Talk:Rule of three (mathematics)

Dear Heron:

Thank you to your contributions to this article, especially the references and the expansion of the article with subsections. However, I reverted your edit. What previously existed in the article was more clearly written than some of what you changed or added. For example:

• The words extremes and means become meaningless when separated from the wiki-linked word proportion.
• The rule of three still works and is still used. It is not an historical artifact, or obsolete, as your edit suggests.
• You refer to the "Rule Direct" (your capitalization). What is that? Do you mean what you call the direct rule rather than what you call the inverse? That is not a real distinction, and is part of the confusion that your rewrite introduces. The rule, properly defined and used, applies when any three values of a proportion are known to solve for the fourth.
• Your use of old principle implies obsolescence. Perhaps you intended to say long known principle.
• In my opinion, your distinction of the algebraic method is not genuine. Using the rule of three is algebra, regardless of whether the user knows it. This article should explain the algebra in explaining why the method works.
• The proportionality notation that you replaced is correct and is the more modern notation. On the other hand, the old proportionality notation, which you use, may be more familiar to non-mathematicians (I am not sure of this; I have not been in touch with what is being taught in junior high school for over a decade). In any event, it would be a very useful improvement in the article for you to show how the old and new proportionality notation and fractional notation are related.
• Please don't use math tags in lines that also have normal text; it throws off the line spacing. Put the mathematical expressions with math tags on separate lines, with appropriate punctuation. Likewise, your inline proportions would stand out better on separate lines formatted with math tags.

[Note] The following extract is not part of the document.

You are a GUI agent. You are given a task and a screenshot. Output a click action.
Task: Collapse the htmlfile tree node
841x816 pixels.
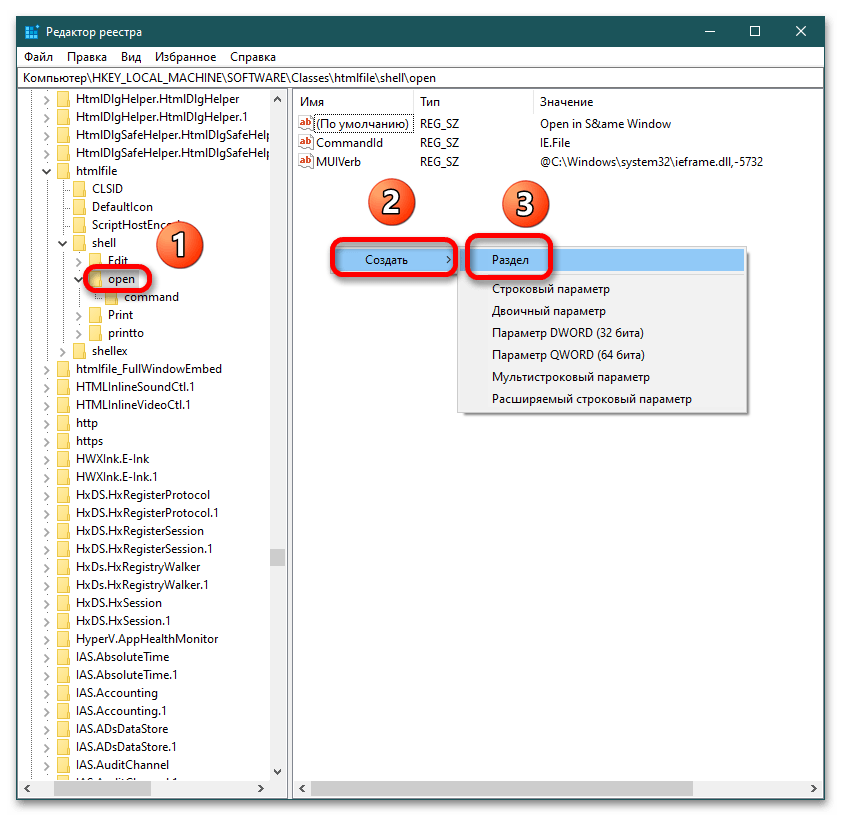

I am sure that of what you wrote that can be worked into the article as it exists, rather than by such a radical reorganization and rewrite, and hope you will try to do so. It might be useful to add section headings as you did, although the article may be too short to warrant headings. Certainly additional references would be welcome.

It would also help the article to explain the entire method, in terms of a, b, c, and d, and then to give one or two examples. One of the weaknesses of the article as now written is that it introduces an example too soon, which forces it to use x in place of d.

Frankly, I would try to work your material into the article myself, and attempt to make some other improvements, but I do not have the time right now.

Thanks again for your efforts to improve the article. I hope you will try again. Finell (Talk) 03:24, 21 May 2007 (UTC)[reply]

Hi Finell. Much as I dislike your reversion of my edit, I can see that you did it in a constructive spirit, so I will be happy to cooperate with you on improving the article. I agree with most of your points, with some reservations, but not at all with the one about algebra.

The word 'algebra' is not defined narrowly enough to allow you to state whether the rule of three 'is algebra' or is not. What matters is that the rule is taught to students who do not know how to do elementary algebra in its general sense: that of manipulating symbols, instead of numbers, in equations. This is the reason for the existence of the rule in the first place. The problem with the article is that it uses algebra to explain a rule to readers who cannot be assumed to understand algebra. My new version was an attempt to put the cart after the horse, rather than before it. The article should begin by explaining the rule as it is taught, in words, without using any mathematical symbols. In fact, the article doesn't even say what the rule of three is. There is a beautiful example of the rule stated in words by Piero della Francesca in De abaco here (under the heading Proportion and the Rule of Three), but you might feel that a more modern version is appropriate. Regardless of our differing opinions on the meaning of 'algebra', can we at least agree that the order of presentation needs to be changed? --Heron 21:15, 21 May 2007 (UTC)[reply]

Dear Heron:

Thanks for your very constructive response. If you wish to begin with how the rule is taught today, please do document that with with a source (i.e., a secondary school text book, perhaps one that can also be found online); the lack of sources is a weakness in the current version that should be corrected. If you have the time and access to materials, you might want to consult a few modern texts to get a broader picture of how it is actually taught.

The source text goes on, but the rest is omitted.